◆ Exercise aim: Please write the next part of the Ron Atkey biography below, picking up after its final sentence; it comes before the material.

◆ Reading text:

Member of Parliament for St. Paul's
- In office 1979–1980
- Preceded by: John Roberts
- Succeeded by: John Roberts
- In office 1972–1974
- Preceded by: Ian Wahn
- Succeeded by: John Roberts

Minister of Employment and Immigration
- In office June 4, 1979 – March 2, 1980
- Preceded by: Bud Cullen
- Succeeded by: Lloyd Axworthy

Personal details
- Born: February 15, 1942 Saint John, New Brunswick
- Died: May 9, 2017 (aged 75) Toronto, Ontario
- Party: Progressive Conservative
- Education: University of Western Ontario, Yale University
- Profession: Lawyer, law professor

= Ron Atkey =

Canadian lawyer, professor and politician

Ronald George Atkey, (February 15, 1942 - May 9, 2017) was a Canadian lawyer, law professor and politician.

==Background==
Atkey graduated in 1962 from the University of Western Ontario, and was a member of the Kappa Alpha Society while in university. He also obtained law degrees from Yale University and the University of Western Ontario.

==Politics==
Atkey was elected to the House of Commons of Canada as the Progressive Conservative (Tory) Member of Parliament (MP) for the Toronto riding of St. Paul's in the 1972 election. He was defeated by John Roberts in the 1974 election.

Atkey defeated Roberts in the 1979 election that brought the Tories to power under Joe Clark. Clark appointed Atkey to the Canadian Cabinet as Minister of Employment and Immigration. Clark's minority government was short-lived, however, and Atkey was defeated in the 1980 election.

During his time as Minister, Atkey was instrumental in the decision to grant 50,000 Vietnamese boat people asylum in Canada in 1979, during the Southeast Asian refugee crisis. Atkey was influenced by an early manuscript copy of the book None is Too Many, which revealed Canada's racist attitude toward Jews trying to enter Canada during the Holocaust. As a result, Canada's participation in resolving his crisis was a model for the world.

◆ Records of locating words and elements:
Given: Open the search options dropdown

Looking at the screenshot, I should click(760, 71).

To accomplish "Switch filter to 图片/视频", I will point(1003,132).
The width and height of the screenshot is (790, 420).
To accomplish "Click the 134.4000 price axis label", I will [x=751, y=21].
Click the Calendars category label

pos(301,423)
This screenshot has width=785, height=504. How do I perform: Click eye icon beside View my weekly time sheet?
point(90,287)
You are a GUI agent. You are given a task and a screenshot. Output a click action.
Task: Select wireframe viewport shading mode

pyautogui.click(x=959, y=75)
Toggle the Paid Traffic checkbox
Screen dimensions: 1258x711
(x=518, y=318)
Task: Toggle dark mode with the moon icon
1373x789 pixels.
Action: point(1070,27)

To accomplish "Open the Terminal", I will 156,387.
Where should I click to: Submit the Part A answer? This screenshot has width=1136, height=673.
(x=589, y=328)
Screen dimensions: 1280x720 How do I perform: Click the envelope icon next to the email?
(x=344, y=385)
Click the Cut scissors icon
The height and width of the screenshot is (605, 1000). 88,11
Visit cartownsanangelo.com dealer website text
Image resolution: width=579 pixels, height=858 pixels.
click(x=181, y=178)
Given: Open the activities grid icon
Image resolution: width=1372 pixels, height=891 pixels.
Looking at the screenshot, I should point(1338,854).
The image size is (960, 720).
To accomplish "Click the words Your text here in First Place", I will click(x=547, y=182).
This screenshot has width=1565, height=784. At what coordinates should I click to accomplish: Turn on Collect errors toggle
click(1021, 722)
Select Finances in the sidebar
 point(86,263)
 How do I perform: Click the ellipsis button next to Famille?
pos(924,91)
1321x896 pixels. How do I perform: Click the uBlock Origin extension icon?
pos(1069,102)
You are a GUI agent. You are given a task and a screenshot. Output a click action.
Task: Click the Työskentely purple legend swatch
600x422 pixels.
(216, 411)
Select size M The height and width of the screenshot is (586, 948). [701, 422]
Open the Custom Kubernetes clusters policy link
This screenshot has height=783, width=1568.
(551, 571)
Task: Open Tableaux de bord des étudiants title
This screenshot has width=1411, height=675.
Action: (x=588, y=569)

◆ Expected output:
==Later life==
After his defeat, Atkey returned to his law practice. He became a senior partner in the firm of Osler, Hoskin and Harcourt, LLP. From 1984 to 1989, he served as Chairman of the Security Intelligence Review Committee which oversees the activities of the Canadian Security Intelligence Service. He taught law at the University of Western Ontario, Osgoode Hall Law School and the University of Toronto. He wrote Canadian Constitutional Law in a Modern Perspective, which was a popular constitutional law textbook in the 1970s. In 1994, he wrote a novel, The Chancellor's Foot. He lectured on national security law and international terrorism, and was an expert on communications and cultural law. He wrote on the exemption from North American Free Trade Agreement of Canadian cultural industries.

In 2004, he was appointed Amicus Curiae to the Arar Commission in order to act as an independent counsel with the responsibility of testing government requests made on the grounds of national security confidentiality.

Atkey served as legal counsel to Warner Communications, and played a role in the company's merger with America Online.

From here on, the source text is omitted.